Диапазон Хемингуэя весьма широк. Хемингуэй в состоянии задеть любые струны души читателя. Да, вызвать слезы… Разве мы не плачем, читая сцену умирания Кэт в романе «Прощай, оружие!»? Действительно, как нам жаль ее! Как трогает нас ее желание справиться с родами, родить… как раздирает нам сердце появляющееся у нее на пороге смерти чувство виновности в чем-то – в том, что она не справилась, умирает. Это очень высокая в художественном отношении сцена, шедевр.

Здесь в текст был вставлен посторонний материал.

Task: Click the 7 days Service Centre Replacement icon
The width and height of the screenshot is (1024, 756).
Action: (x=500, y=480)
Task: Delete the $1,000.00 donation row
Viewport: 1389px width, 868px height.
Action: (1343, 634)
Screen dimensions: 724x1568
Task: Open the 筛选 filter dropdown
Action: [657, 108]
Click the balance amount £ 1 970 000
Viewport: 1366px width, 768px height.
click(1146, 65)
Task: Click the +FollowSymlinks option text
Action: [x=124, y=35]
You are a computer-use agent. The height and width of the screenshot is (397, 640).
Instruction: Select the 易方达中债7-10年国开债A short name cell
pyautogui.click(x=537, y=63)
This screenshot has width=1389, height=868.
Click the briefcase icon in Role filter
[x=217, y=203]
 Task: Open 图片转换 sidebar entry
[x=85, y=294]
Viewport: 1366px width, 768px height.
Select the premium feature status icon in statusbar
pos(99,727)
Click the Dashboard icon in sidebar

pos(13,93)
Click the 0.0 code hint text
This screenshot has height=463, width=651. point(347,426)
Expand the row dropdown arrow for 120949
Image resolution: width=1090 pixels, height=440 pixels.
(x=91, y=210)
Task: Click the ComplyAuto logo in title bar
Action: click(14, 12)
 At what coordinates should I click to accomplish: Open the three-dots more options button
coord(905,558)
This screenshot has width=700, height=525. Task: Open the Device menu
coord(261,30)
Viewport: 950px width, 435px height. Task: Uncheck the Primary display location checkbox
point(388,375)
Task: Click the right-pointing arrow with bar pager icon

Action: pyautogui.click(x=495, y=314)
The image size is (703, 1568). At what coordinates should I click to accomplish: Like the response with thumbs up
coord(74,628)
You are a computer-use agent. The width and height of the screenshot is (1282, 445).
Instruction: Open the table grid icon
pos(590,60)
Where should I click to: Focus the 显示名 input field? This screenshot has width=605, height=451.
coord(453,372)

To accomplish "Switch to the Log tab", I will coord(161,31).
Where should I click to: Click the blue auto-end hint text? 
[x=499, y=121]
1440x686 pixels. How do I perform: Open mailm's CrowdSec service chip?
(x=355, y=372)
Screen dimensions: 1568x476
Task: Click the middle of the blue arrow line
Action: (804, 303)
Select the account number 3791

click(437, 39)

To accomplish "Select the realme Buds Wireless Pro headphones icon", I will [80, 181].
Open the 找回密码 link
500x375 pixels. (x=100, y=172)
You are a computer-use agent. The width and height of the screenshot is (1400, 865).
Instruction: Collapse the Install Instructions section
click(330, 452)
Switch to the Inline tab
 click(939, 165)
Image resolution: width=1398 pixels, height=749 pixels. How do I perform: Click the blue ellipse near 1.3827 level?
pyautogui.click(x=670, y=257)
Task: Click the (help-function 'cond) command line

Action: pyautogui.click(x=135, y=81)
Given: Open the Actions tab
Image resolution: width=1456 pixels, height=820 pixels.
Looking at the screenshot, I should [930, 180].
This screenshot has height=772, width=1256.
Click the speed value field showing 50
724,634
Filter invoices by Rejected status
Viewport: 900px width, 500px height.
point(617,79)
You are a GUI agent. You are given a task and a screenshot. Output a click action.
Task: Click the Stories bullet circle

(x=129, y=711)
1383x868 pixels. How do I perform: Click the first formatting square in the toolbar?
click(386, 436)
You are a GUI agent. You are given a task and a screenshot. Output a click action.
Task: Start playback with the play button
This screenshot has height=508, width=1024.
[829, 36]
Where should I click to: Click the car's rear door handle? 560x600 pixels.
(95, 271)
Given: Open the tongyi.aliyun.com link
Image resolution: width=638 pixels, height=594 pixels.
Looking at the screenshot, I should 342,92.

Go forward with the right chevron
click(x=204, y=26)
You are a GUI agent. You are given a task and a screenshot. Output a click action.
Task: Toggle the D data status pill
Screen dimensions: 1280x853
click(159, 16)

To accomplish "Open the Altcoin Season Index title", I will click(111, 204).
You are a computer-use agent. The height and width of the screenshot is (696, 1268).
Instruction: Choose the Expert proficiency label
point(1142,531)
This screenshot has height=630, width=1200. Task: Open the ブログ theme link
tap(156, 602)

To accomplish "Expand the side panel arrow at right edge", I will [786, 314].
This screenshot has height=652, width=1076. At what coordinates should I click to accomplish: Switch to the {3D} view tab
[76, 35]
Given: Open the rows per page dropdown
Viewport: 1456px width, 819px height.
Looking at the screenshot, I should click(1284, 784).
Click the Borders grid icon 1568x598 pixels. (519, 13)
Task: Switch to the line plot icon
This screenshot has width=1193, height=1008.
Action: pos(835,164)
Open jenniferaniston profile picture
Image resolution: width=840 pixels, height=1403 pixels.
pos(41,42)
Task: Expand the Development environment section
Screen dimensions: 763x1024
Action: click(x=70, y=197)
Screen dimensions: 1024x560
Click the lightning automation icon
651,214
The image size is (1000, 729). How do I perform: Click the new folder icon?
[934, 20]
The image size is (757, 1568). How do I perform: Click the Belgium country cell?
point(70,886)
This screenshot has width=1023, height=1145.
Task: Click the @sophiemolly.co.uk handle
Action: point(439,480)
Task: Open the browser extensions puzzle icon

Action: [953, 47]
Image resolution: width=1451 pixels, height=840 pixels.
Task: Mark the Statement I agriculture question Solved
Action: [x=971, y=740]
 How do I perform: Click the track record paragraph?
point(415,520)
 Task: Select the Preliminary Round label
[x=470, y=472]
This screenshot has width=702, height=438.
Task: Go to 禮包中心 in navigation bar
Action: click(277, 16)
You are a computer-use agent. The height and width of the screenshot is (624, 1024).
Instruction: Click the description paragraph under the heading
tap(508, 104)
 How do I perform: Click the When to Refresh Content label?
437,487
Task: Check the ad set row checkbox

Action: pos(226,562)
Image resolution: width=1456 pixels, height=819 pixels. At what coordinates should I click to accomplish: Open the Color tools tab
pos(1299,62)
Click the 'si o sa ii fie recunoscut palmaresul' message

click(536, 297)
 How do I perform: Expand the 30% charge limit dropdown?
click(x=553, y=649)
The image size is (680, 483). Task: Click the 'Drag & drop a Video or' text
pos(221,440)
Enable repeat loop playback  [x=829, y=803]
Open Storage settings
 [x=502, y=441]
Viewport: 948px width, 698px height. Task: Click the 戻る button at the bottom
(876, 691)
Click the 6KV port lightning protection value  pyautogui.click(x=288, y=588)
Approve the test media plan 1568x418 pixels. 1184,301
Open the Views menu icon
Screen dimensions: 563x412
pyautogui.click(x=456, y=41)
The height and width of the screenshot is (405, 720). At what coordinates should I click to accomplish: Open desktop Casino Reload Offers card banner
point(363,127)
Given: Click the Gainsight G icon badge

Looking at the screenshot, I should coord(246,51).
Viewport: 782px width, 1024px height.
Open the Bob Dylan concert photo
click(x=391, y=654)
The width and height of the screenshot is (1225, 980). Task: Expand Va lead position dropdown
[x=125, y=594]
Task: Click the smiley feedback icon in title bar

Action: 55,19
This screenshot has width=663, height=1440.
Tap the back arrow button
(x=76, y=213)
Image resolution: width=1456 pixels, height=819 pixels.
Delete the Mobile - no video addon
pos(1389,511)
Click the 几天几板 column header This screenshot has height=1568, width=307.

Может Хемингуэй задеть и струны умиления, нежности. Прочтите рассказ «Вино Вайоминга», где изображена принимающая гостей немолодая чета.

Совершенно превосходен уже упомянутый нами рассказ «Рог быка». Из ничего, из реплик на протяжении двух-трех страничек возникает живой, существующий образ мальчика. И нет предела жалости, вызванной у нас автором, – жалости к мальчику, погибшему в результате наивности, отчаянной, напрасной смелости и мальчишеского задора.

Вызвать жалость, нежность к хорошим людям, сочувствие им Хемингуэй считает для себя необходимым.

Когда хочешь определить, где корни творчества Хемингуэя, на ум не приходит ни английская, ни французская, ни американская литература. Вспоминаешь именно русских писателей: Тургенева, Чехова и Льва Толстого. В особенности Лев Толстой был его вдохновителем. Уже само стремление Хемингуэя разрушить литературные каноны стоит в какой-то зависимости от творчества автора «Войны и мира», выступившего среди крепких литературных традиций с новой формой, для которой так и не нашли определения, назвав облегченно эпопеей.

Нелюбовь к литературщине, возможно, возникла у Хемингуэя сама по себе, как и у других писателей той эпохи, когда он начинал. Но, найдя эту нелюбовь уже у Толстого, он не мог не преклониться перед ним.

– Это очень хорошая повесть, – говорит он в «Зеленых холмах Африки» о «Казаках» Толстого. И еще раз повторяет: – Это очень хорошая повесть.

Большой писатель не подражает, но где-то на дне того или иного произведения писателя, внимательно относившегося при начале своей деятельности к кому-либо из уже ушедших писателей, всегда увидишь свет того, ушедшего. Так, порой на дне творчества Хемингуэя видишь свет Толстого – «Казаков», «Севастопольских рассказов», «Войны и мира», «Фальшивого купона»… Если сказать точнее, то этот свет есть любовь Хемингуэя к Толстому.

* * *

Это, разумеется, беглые, поверхностные заметки… Да и как ни пиши, но если пишешь о таком явлении силы мысли и силы воображения, какое представляет собой крупный художник, то все равно останешься дилетантом.